#### Your task:
Set down each entry again exactly as written.

Collected data:
· · · · ·

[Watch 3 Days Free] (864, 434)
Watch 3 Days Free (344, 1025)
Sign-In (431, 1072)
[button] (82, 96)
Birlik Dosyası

· · · · ·

#### Expected output:
[Watch 3 Days Free] (864, 434)
Watch 3 Days Free (344, 1025)
Sign-In (431, 1072)
[button] (82, 96)
Birlik Dosyası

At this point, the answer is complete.